La ripresa del campionato rappresenta per l’Inter l’occasione di tracciare un bilancio del primo anno solare di Roberto Mancini e per fissare gli obiettivi per la stagione. Andrea Paventi ha oggi ricordato le condizioni dei nerazzurri nel gennaio scorso confrontandole con quelle odierne

IERI E OGGI – Ospite negli studi di Sky Sport 24, Andrea Paventi ha parlato di come l’Inter si stia preparando alla prima partita del 2016, contro l’Empoli, e delle differenze con l’anno passato:
«Il mese di gennaio deve sempre dire qualcosa. Già doveva dirlo un anno fa, quando l’Inter era all’11° posto, più ancora oggi che è in testa. Pur con una partita in più, ha 36 punti rispetto ai  21 dell’anno scorso e ha mostrato un’inerzia diversa. Un’inerzia che, forse, la porterà a lottare per il campionato, che non era l’obiettivo, poiché inizialmente doveva lottare per entrare in Champions League. Oggi ha 36 punti che deve cercare non solo di gestire, ma di incrementare già a Empoli.
Rispetto all’anno scorso ci sono 15 punti in più che mostrano la continuità dei nerazzurri, pur con qualche partita a vuoto. Forse le due peggiori sono state le due interne, con la Lazio che ha chiuso il campionato e quella sciagurata con la Fiorentina.
Andrebbero viste varie componenti, ad esempio la difesa: l’anno scorso, alla 16a giornata, i gol subiti erano 23, oggi alla 17a sono 11. L’Inter doveva riscattarsi, ora deve fare opera di mantenimeno, sulle squadre che stanno salendo, soprattutto la Juventus.
Icardi segnava un gol in più, ma oggi segnano di più quelli che gli stanno intorno e la difesa subisce pochissimo. Molto merito va sicuramente a Mancini , che un anno fa studiava e oggi ha messo in pratica ciò che ha imparato. Senza contare il suo contributo sul mercato. C’è poi il fattore della mentalità, quella che i nerazzurri dovevano avere in quanto Inter, ma anche quella di un allenatore che è andato via vincendo ed è tornato con la stessa mentalità.

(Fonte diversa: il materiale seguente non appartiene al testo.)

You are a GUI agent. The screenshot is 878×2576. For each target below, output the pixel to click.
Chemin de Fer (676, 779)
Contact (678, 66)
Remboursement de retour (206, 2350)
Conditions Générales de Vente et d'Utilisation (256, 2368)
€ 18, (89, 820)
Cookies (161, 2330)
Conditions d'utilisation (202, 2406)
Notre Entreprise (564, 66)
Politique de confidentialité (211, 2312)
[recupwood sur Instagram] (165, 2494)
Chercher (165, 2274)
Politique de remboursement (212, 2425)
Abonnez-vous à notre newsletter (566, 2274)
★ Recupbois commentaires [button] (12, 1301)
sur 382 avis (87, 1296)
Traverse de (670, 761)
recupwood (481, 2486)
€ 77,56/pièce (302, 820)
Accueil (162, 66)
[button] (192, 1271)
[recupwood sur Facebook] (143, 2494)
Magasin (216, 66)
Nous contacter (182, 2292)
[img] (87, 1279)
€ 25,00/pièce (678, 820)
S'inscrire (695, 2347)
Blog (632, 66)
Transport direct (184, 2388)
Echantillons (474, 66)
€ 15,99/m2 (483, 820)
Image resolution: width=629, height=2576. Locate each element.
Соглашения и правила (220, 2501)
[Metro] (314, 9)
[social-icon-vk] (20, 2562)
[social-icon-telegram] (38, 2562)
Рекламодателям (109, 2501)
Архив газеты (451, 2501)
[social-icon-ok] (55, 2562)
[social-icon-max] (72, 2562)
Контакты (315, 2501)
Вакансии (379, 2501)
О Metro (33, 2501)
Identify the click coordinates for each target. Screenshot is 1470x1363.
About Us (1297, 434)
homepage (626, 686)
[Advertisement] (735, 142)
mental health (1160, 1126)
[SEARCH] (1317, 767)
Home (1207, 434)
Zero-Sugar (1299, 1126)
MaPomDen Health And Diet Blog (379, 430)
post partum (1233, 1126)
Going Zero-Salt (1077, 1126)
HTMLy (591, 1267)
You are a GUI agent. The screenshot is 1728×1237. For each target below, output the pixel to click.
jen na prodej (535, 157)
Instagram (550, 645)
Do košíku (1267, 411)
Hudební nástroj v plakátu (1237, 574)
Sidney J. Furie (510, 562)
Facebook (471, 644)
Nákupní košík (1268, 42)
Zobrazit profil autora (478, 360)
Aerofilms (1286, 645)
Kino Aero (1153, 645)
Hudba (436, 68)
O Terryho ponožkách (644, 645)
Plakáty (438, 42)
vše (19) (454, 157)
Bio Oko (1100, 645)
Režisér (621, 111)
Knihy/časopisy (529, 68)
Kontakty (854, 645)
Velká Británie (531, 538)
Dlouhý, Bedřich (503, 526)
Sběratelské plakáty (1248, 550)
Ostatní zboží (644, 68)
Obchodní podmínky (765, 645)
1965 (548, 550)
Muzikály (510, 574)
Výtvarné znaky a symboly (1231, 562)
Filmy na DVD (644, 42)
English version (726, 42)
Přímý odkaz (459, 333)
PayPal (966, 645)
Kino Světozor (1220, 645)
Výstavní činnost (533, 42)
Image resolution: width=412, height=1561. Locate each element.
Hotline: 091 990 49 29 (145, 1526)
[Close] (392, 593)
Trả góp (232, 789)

Nel gennaio scorso il mercato esplose subito con Shaqiri, Podolski, Brozovic e il ritorno di Santon. Quest’anno è diverso, Mancini ha detto che, se si prende qualcuno, deve fare la differenza. Piuttosto si dovrà vendere, magari gente come Ranocchia, che vuole essere titolare e giocarsi le chance per arrivare all’Europeo.»